The latest international education rankings are out, and America is near the top.

Oh, not in math, reading or science test scores. Not even close. But when it comes to spending money on schools, watch out. Hardly anyone beats us.

Only four nations spent more than the United States on students between the ages of 6 and 15. But among the 34 members of the club of industrialized nations called the OECD, American students came in just 27th in math, 17th in reading and 20th in science.

In math, we trailed not only 26 other developed countries, but also places such as Vietnam and Russia.

Estonia and Poland, which spent about half as much as we did (adjusted for cost of living), cleaned our clocks in all three subjects.
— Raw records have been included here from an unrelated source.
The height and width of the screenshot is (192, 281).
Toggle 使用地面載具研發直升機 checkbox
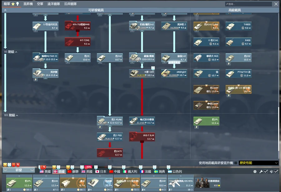tap(236, 163)
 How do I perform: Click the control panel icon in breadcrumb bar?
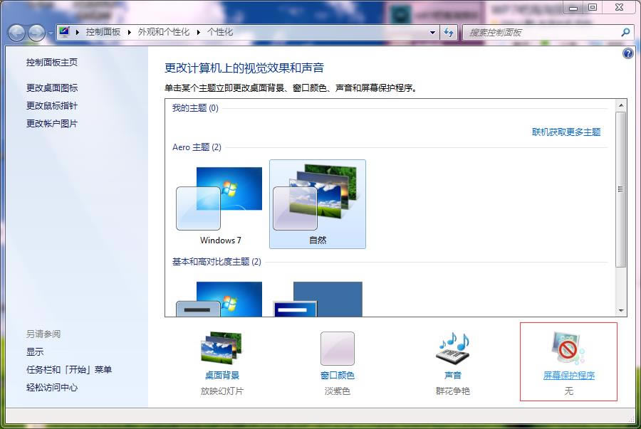coord(63,32)

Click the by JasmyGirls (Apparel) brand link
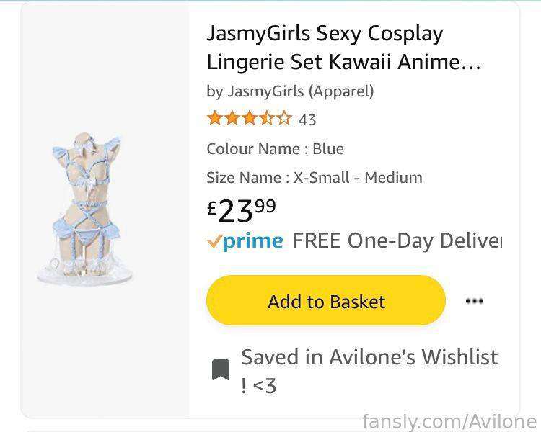pos(290,91)
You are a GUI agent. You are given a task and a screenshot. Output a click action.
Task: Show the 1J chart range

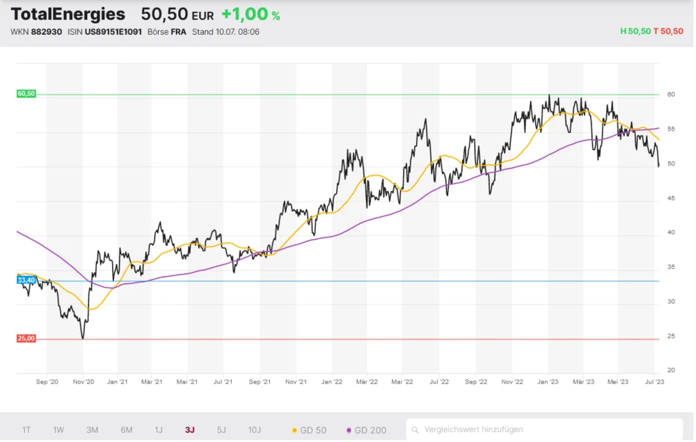158,429
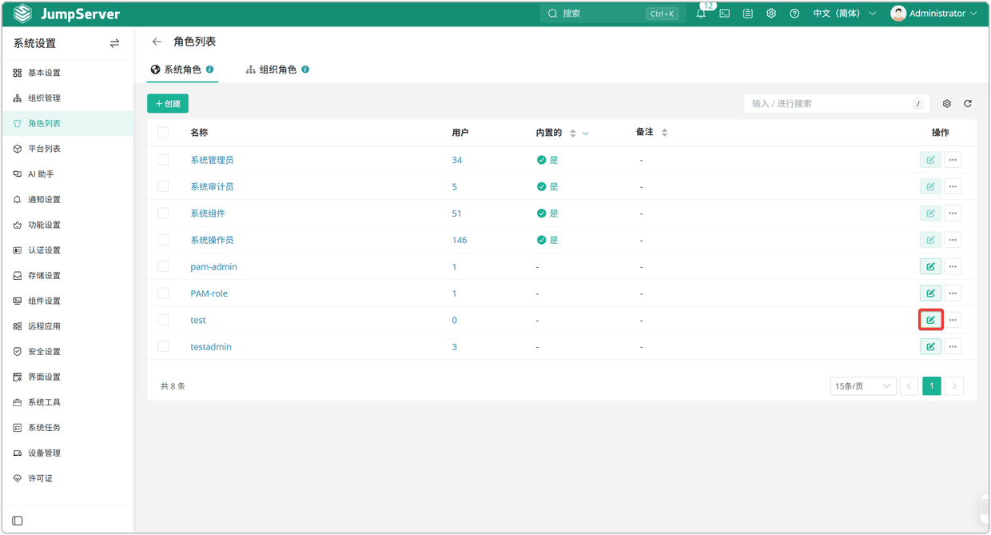991x535 pixels.
Task: Go back using the arrow beside 角色列表
Action: (157, 42)
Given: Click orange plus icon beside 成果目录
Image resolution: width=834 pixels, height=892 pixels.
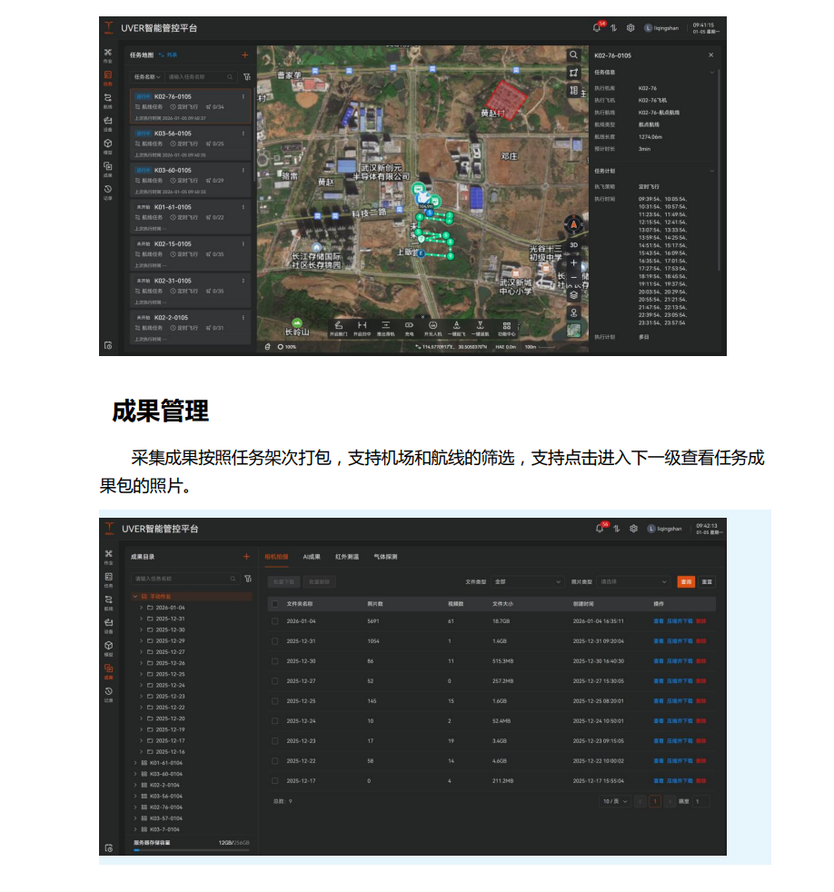Looking at the screenshot, I should coord(245,557).
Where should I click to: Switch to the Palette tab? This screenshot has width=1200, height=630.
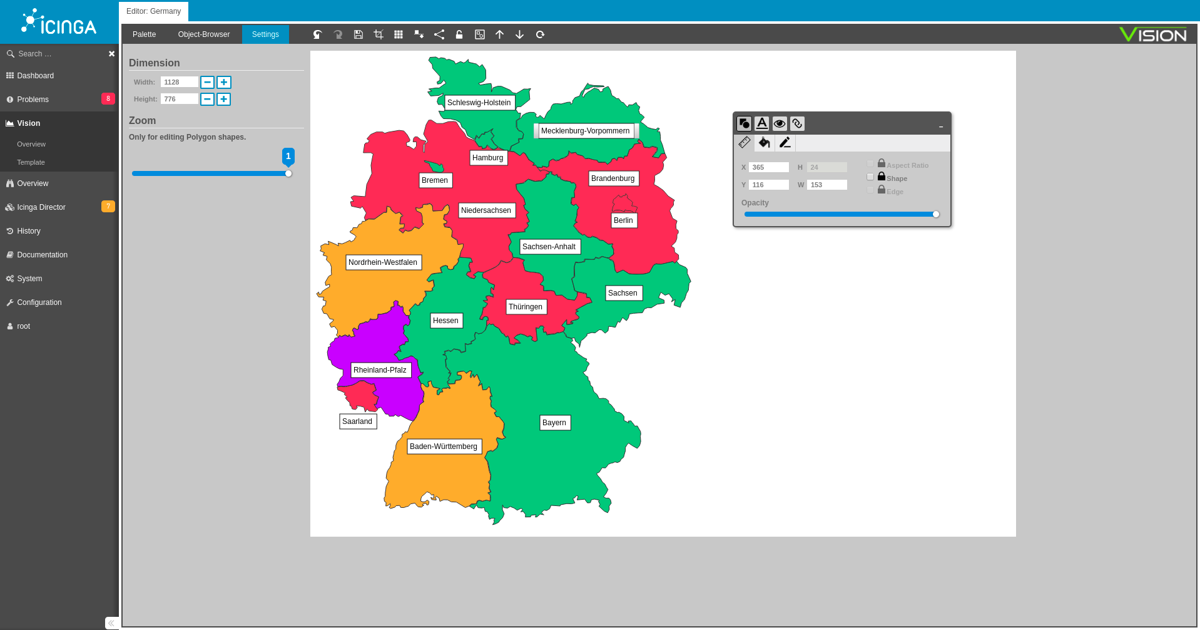pyautogui.click(x=144, y=34)
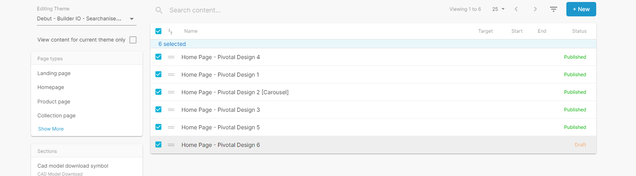Click the search magnifier icon
Screen dimensions: 636x176
(x=159, y=10)
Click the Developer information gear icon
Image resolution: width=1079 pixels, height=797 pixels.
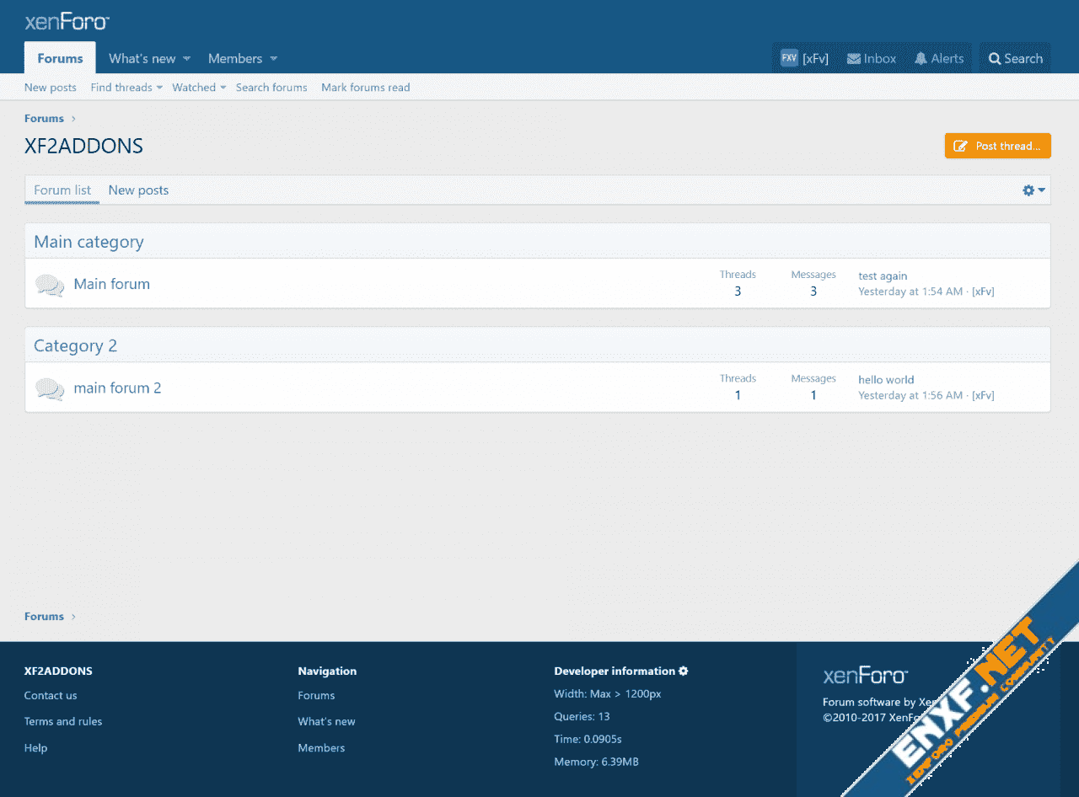pyautogui.click(x=684, y=671)
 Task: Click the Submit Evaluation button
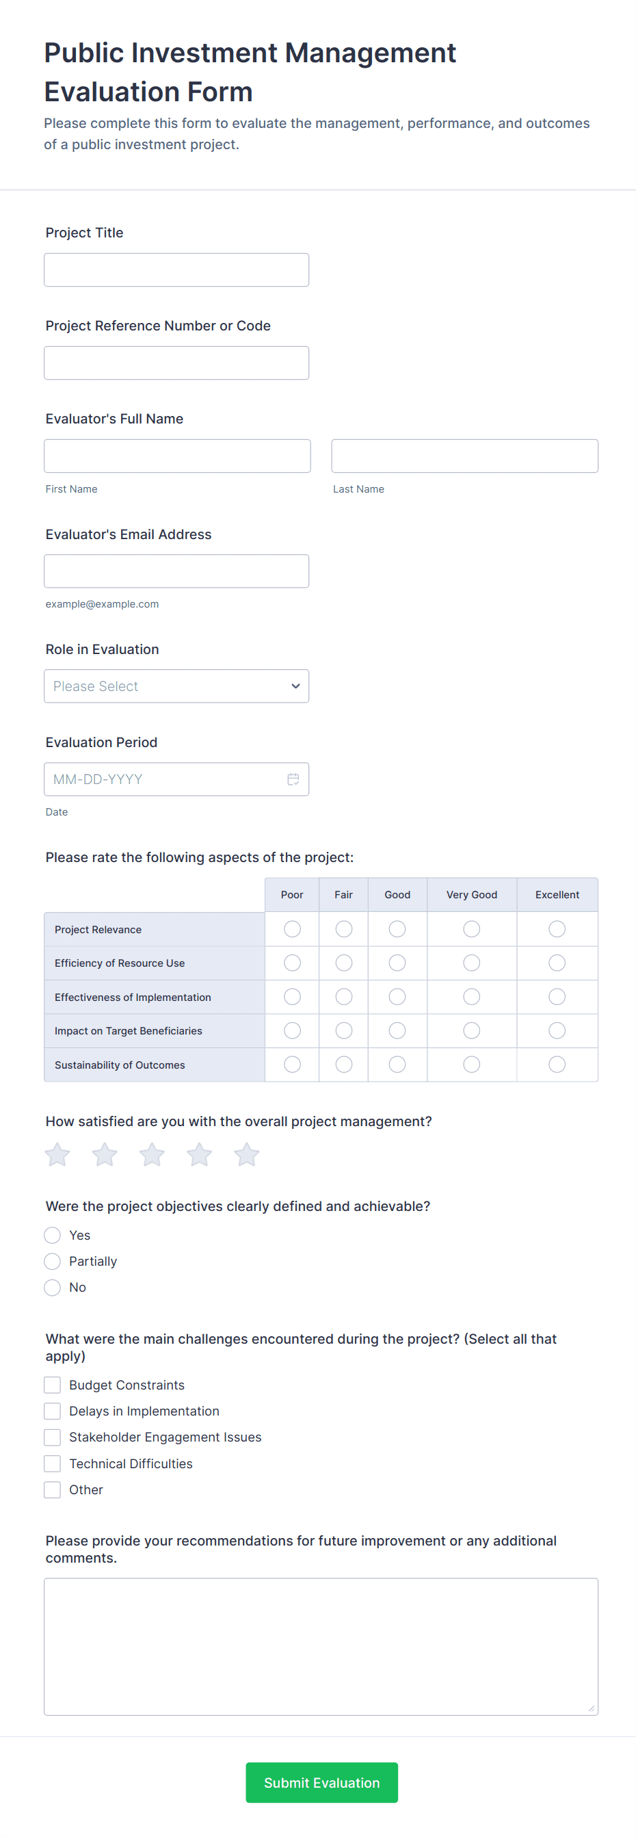[x=322, y=1782]
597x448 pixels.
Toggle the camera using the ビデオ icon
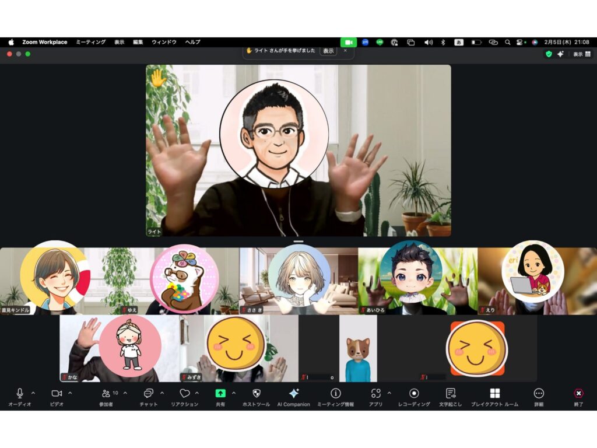[x=57, y=393]
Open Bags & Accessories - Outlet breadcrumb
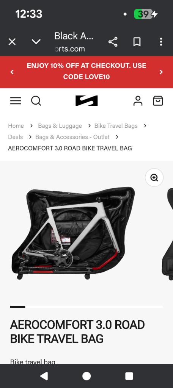 tap(72, 137)
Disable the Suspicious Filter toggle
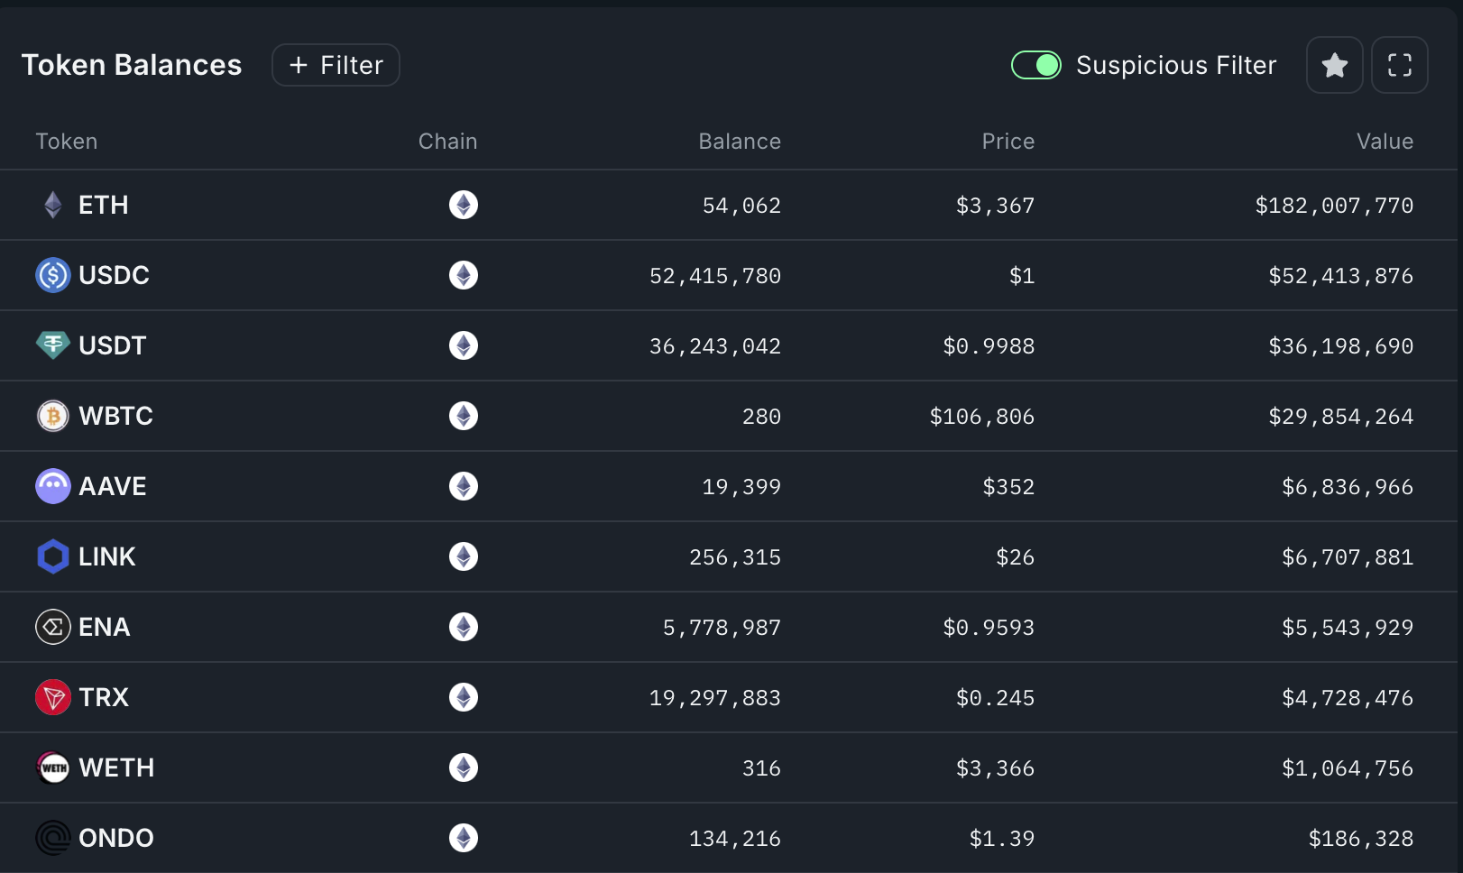 pyautogui.click(x=1036, y=65)
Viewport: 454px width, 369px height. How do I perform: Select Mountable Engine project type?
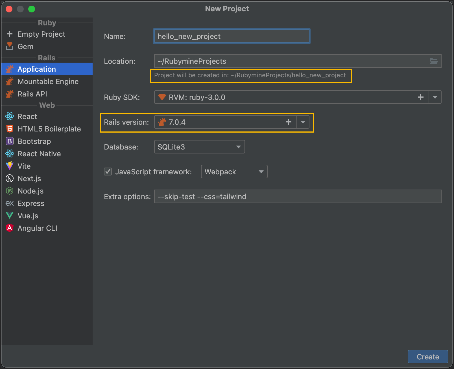coord(48,82)
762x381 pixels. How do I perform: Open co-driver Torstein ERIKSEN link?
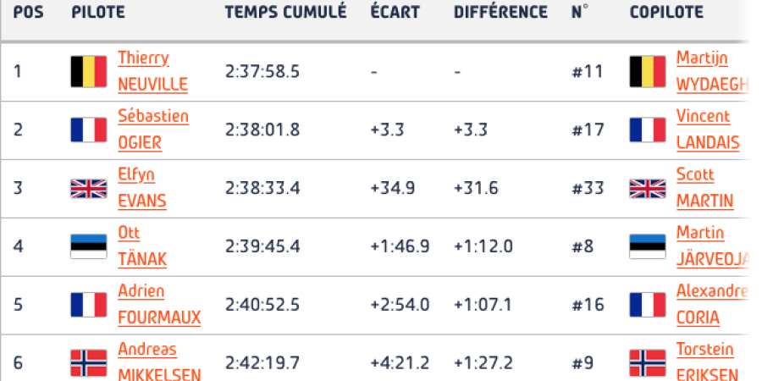click(707, 362)
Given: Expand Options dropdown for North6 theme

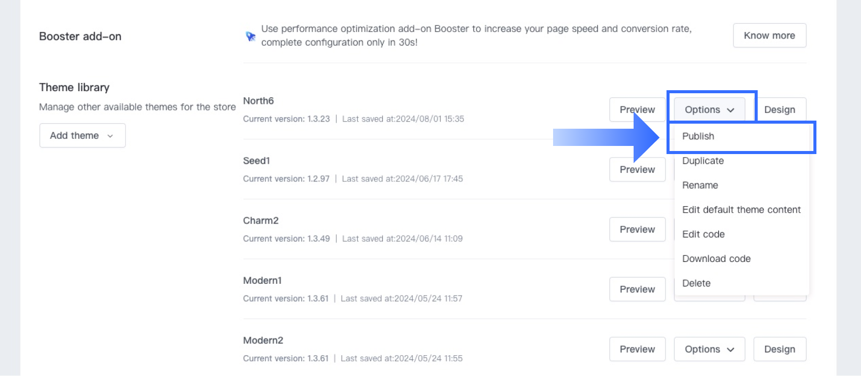Looking at the screenshot, I should click(709, 109).
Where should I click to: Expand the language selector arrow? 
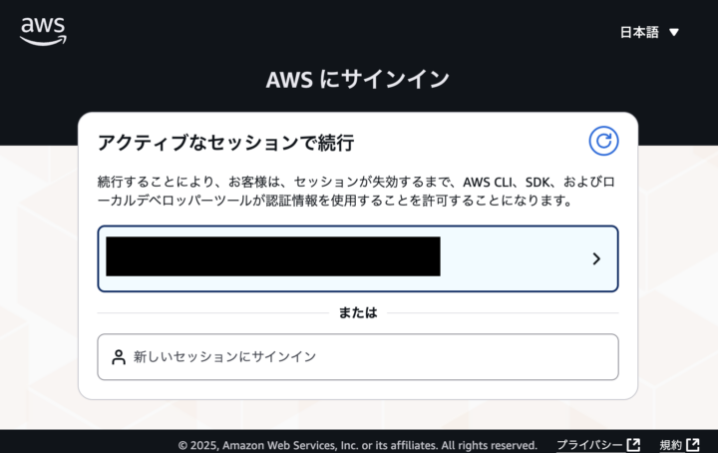[x=674, y=32]
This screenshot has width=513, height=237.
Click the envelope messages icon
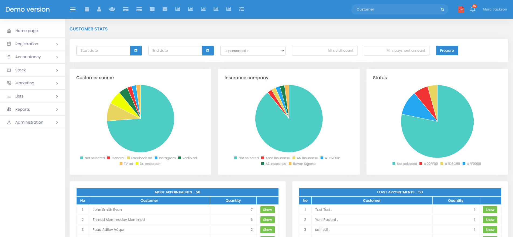coord(165,9)
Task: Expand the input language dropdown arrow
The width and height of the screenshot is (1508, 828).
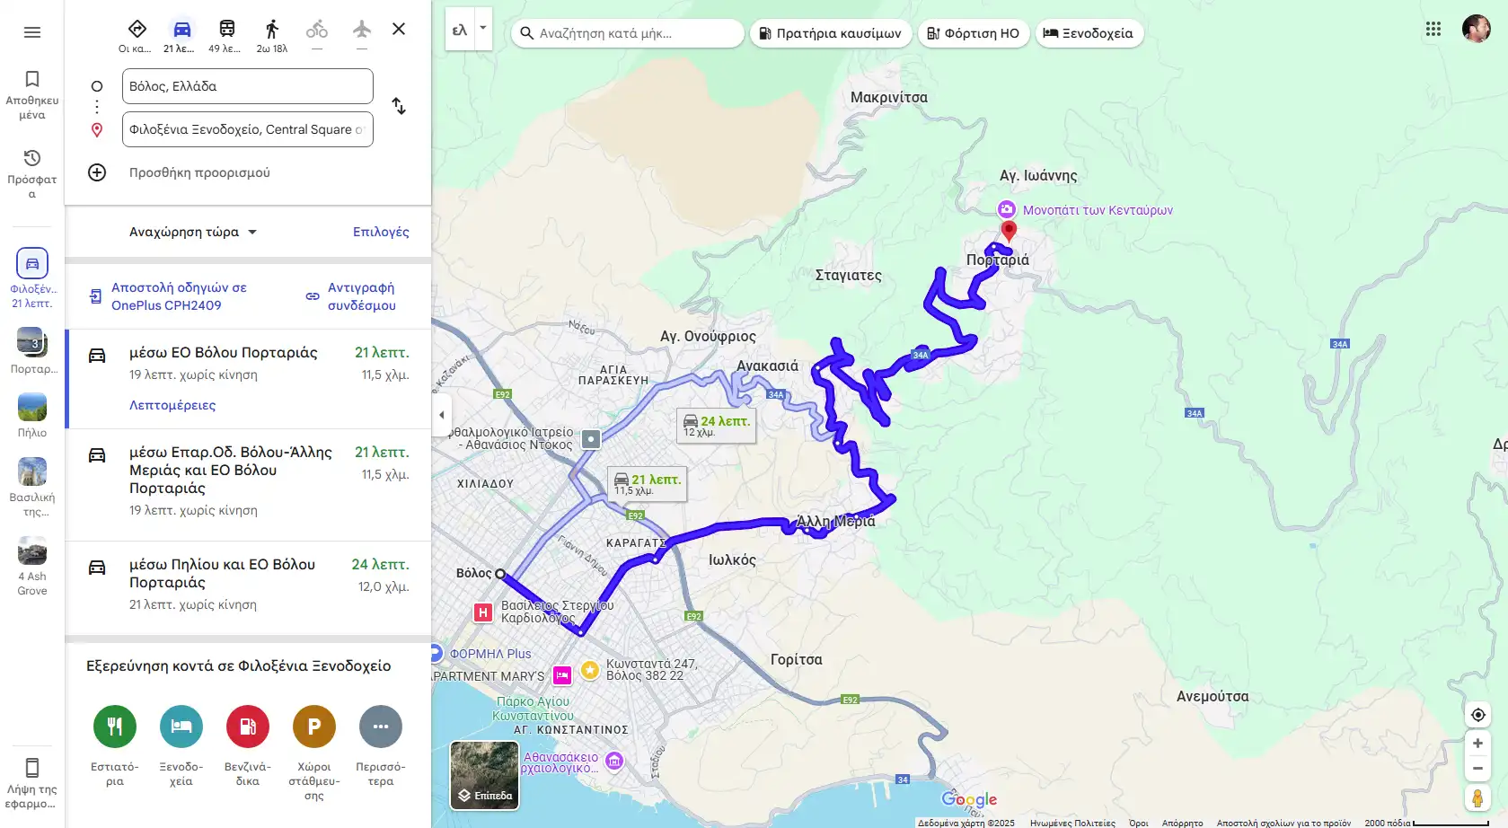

In fact, there’s virtually no way to slice the available spending data that shows anything resembling a correlation with achievement on the test known as the Program for International Student Assessment (PISA):

  • The 10 highest-spending nations achieved above-average scores in math, reading or science less than half the time and were below average almost a third of the time.
  • On average, the 10 highest-performing countries devoted about $7 to education for every $10 we did.
  • Increasing education spending didn't necessarily help, either. Among the 10 nations whose per-pupil spending rose the fastest between 2003 and 2012, five saw statistically significant improvement on at least one test — but six saw a statistically significant decrease. (Ireland had one of each.)

But despite all this, and the fact Georgia consistently ranks higher nationally for school spending than for school achievement, expect to hear more and more calls to devote more and more money to education.

State Sen. Jason Carter, D-Atlanta, spoke for less than a minute while officially announcing his gubernatorial bid, but during that time he hit on what looks to be a central theme of his campaign:

“Georgia at its best has an education system that’s invested in. We don’t cut a billion dollars from our classrooms.”

The GOP gubernatorial primary will also feature such a message. State schools superintendent John Barge, who is challenging incumbent Gov. Nathan Deal, has spent more than a year highlighting the state’s “austerity cuts” to its education budget.

Education is one of the three “E’s” on which Barge is campaigning, along with the economy and ethics. But on his campaign website, at least, his “Vision for the E3 Revolution” means spending more money on schools.

Yet these budgetary exhortations come without any evidence the money would yield results.

Somewhat awkwardly, Barge’s online railing against austerity cuts comes right after he brags that Georgia has steadily improved its high school graduation rate and in 2012 was “the only state in the nation to improve on every one of” the exams known as the National Assessment of Educational Progress. All this, despite what he has described as a decade-long starvation of k-12 schools.

The point is not that we shouldn’t invest in education. Some of Georgia’s best economic success stories over the years — Coca-Cola, Home Depot, Aflac, Shaw Industries, Georgia-Pacific, the Turner networks — were started in Georgia. The entrepreneurs and workers of the future will be even more likely to need a good education to have a shot at success.

And we must develop more homegrown industry, because we can’t afford to lure all our big new employers with tax breaks. Even if we could afford it, those companies looking to relocate or build a new facility typically want to be near good local schools.

But it’s long past time to stop measuring how much we care about education by how much money we spend on it. Pouring more money into a faulty model, whether a failing k-12 school or Medicaid, won’t change the fact the model is faulty.